Alekseyev was born in Donetsk.

===Education===
Alekseyev attended the Donetsk higher military-political school for engineer troops and signal corps. In 1991 he attended the Lenin Military-Political Academy. In 1998 he completed a Master's degree in Foreign Policy at the Diplomatic Academy affiliated with Ministry of Internal Affairs of Ukraine.

===Career===
Alekseyev served in the Soviet and Ukrainian military from 1981-1996. From 1981-1983 he was a Signal company executive officer in Kiev. From 1983-1985 he was Secretary of the Komsomol committee, agitator of political section at the Kiev Higher Military-Engineering School. From 1985-1988 he was the agitator of a military unit in Magadan. From 1988-1991 he was a student at the Lenin Military-Political Academy in Moscow.
From 1991-1994 he taught at the Kyiv Army Institute. From 1994-1996 he served as 1st Secretary of the Munitions and Disarmament Control Office, Ministry of Foreign Affairs of Ukraine. From 1996-1998 he studied at the Diplomatic Academy, Ukraine.
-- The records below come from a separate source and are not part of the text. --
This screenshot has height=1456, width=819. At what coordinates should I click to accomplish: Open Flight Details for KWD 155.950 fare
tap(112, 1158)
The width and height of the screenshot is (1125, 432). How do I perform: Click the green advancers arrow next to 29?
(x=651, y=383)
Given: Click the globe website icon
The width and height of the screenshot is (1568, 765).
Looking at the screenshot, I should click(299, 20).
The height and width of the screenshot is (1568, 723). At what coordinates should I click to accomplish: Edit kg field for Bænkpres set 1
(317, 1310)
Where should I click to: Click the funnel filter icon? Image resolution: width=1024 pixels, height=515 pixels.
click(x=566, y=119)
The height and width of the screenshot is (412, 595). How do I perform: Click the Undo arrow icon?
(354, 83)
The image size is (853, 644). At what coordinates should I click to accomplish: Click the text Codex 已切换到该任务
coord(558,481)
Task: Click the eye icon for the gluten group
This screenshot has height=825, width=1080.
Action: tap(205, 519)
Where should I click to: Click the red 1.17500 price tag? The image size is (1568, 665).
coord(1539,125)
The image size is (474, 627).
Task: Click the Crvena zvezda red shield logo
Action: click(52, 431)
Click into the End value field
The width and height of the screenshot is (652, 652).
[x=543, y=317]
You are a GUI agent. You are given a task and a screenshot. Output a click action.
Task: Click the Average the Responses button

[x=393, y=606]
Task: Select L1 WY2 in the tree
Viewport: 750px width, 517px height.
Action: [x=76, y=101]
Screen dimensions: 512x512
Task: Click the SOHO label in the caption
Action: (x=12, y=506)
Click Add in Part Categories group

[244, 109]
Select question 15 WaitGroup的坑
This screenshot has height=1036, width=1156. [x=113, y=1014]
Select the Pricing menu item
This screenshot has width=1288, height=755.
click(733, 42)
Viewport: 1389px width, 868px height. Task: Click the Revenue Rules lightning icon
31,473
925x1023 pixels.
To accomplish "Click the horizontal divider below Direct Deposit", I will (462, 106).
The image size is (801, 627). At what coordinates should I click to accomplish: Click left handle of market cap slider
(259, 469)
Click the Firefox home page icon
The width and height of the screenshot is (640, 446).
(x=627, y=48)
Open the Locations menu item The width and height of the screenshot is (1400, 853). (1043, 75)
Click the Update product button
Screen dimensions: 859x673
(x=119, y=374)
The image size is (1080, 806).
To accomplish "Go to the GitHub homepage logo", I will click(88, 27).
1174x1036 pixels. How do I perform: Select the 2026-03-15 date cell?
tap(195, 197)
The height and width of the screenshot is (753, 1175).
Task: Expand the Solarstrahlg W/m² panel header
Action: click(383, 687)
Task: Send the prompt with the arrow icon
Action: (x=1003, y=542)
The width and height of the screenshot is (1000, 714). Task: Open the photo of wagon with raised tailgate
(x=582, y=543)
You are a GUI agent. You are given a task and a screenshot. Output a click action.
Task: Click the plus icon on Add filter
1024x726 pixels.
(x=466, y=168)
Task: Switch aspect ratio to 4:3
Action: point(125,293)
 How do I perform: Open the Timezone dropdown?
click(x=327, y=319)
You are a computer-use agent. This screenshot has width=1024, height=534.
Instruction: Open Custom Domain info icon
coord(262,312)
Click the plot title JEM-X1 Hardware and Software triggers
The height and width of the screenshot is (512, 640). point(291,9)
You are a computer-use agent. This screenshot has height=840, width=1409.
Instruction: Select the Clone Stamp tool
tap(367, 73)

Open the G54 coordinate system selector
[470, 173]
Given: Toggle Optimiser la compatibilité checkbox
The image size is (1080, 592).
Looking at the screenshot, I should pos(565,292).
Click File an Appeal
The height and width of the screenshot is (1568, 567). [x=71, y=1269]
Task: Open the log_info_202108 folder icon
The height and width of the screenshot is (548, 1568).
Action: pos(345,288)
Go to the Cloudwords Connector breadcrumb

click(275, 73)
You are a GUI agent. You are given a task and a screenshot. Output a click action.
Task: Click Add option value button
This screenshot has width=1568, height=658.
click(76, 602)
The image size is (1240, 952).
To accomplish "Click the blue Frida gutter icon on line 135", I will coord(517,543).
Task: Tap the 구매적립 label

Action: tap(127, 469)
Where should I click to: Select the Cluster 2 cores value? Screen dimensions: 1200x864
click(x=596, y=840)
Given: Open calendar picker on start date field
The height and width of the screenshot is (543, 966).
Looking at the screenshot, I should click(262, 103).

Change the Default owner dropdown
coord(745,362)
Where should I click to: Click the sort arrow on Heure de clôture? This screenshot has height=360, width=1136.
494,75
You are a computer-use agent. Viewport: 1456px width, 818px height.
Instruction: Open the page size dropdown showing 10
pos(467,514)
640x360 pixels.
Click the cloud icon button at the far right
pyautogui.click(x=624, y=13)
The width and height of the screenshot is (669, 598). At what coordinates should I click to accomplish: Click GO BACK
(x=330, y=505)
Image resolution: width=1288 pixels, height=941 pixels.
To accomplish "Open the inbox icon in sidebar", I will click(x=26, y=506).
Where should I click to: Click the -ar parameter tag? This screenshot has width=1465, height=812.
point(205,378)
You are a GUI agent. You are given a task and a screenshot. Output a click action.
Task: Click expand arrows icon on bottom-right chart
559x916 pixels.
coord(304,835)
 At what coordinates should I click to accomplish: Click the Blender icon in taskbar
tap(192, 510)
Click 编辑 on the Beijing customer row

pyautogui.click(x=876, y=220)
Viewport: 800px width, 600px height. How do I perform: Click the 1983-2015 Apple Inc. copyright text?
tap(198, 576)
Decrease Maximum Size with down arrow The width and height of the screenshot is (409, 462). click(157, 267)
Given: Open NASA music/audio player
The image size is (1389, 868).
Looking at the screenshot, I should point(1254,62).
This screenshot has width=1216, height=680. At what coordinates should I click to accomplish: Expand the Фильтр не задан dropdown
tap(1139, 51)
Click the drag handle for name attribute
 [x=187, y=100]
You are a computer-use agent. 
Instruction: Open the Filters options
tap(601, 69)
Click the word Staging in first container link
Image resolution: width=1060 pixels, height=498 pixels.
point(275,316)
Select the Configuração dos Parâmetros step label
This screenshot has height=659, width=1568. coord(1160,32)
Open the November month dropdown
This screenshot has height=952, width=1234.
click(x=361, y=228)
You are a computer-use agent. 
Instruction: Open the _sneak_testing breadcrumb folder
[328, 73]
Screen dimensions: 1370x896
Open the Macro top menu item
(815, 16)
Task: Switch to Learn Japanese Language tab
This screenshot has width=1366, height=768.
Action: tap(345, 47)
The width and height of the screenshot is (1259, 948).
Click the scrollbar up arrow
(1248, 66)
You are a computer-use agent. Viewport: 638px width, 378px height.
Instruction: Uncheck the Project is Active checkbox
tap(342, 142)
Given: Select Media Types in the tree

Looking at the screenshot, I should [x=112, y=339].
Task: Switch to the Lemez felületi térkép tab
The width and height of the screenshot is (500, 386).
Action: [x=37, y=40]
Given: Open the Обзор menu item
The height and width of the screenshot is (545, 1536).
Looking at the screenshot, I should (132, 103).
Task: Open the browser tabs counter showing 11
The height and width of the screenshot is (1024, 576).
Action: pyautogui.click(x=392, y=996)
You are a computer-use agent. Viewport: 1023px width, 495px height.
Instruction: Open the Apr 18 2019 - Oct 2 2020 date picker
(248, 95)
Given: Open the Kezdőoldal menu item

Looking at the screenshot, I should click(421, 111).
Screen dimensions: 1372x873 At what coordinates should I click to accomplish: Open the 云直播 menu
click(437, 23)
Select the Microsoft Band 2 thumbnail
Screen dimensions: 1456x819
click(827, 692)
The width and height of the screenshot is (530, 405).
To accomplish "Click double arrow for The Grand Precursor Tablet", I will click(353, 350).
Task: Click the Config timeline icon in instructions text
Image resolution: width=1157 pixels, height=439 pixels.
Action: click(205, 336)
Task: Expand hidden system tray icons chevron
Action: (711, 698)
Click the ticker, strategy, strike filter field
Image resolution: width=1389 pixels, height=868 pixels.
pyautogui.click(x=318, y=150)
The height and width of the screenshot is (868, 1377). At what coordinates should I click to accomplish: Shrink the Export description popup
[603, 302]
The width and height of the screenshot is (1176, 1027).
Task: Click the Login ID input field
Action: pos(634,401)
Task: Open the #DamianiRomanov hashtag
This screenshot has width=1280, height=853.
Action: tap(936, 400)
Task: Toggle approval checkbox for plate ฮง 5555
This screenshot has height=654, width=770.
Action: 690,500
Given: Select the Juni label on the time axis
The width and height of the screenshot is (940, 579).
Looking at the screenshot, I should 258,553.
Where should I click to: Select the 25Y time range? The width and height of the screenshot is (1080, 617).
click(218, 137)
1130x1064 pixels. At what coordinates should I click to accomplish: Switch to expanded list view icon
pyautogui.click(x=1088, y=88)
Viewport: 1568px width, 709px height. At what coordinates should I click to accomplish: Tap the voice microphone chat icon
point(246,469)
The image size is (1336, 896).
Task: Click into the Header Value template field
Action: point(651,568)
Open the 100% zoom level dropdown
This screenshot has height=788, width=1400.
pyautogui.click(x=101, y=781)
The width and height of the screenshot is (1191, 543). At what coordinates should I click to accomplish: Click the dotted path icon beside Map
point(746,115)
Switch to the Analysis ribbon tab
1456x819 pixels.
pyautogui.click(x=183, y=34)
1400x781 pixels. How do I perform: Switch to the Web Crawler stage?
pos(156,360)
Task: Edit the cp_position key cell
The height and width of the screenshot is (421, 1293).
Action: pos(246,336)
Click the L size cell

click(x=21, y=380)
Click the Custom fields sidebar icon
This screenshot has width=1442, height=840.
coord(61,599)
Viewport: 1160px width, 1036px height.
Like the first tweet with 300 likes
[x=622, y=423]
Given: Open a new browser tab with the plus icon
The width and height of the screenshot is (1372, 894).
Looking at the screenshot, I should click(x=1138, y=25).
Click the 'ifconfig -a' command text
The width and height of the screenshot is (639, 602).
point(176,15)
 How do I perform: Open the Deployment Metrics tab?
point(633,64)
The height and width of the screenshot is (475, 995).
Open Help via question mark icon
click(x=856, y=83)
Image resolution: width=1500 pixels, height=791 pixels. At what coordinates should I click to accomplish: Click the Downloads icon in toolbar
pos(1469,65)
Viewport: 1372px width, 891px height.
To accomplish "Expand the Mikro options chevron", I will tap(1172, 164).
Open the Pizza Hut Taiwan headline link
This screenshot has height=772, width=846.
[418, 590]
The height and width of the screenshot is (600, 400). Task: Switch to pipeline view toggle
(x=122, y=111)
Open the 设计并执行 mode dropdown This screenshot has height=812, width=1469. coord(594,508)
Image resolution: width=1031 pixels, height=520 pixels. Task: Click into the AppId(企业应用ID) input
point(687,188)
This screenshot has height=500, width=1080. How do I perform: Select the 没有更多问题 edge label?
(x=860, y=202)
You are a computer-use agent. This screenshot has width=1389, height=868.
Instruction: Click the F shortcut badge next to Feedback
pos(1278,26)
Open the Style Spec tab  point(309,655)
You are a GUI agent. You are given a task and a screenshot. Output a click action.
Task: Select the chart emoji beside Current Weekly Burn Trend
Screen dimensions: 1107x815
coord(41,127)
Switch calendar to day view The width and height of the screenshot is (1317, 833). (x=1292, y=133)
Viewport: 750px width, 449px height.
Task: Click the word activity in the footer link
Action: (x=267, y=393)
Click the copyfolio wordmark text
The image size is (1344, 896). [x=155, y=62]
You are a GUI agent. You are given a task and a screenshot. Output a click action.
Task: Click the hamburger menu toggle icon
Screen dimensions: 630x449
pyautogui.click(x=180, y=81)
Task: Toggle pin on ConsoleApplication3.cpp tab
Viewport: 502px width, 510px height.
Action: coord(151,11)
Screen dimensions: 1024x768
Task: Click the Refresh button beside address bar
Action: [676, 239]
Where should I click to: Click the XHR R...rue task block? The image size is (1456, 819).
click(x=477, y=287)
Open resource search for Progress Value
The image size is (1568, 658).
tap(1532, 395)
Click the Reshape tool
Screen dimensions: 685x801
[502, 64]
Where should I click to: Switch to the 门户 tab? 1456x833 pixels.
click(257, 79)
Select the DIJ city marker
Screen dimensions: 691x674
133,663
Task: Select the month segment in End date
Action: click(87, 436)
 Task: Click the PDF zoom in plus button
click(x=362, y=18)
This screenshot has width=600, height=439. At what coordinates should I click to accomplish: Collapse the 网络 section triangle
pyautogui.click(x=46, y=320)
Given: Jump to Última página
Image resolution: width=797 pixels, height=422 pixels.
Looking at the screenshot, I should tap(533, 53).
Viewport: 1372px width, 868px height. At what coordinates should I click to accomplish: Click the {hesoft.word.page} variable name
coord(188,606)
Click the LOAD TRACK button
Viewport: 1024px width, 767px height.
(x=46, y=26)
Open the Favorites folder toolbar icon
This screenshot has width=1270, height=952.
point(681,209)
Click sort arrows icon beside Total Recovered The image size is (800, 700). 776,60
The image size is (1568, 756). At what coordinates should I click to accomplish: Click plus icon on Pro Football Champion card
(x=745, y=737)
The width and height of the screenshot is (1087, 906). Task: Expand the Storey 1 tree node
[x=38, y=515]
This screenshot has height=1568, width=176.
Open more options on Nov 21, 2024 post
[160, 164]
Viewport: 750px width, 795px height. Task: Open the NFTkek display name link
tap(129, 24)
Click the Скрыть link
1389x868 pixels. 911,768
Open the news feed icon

From 1998-2002 he was Consul of Diplomatic Mission of Ukraine to the Kingdom of Denmark

Igor Alekseyev joined the Communist Party of Ukraine in 1987.

===Plenary===
In 2002 Alekseyev began serving as an elected People's Deputy. He was in the 4th, 5th and 6th Verkhovna Rada (2002 - 2006]), as No. 50 in the party list. He was a member of the Communist Party fraction (May 2002). He was a member of the Committee on Foreign Affairs (June 2002) and chairman of the subcommittee on International Treaties. In the 5th Verkhovna Rada he was 14 in the party list, serving as Chairman of the Subcommittee of International and Legal Affairs of the Committee on Foreign Affairs (July 2006).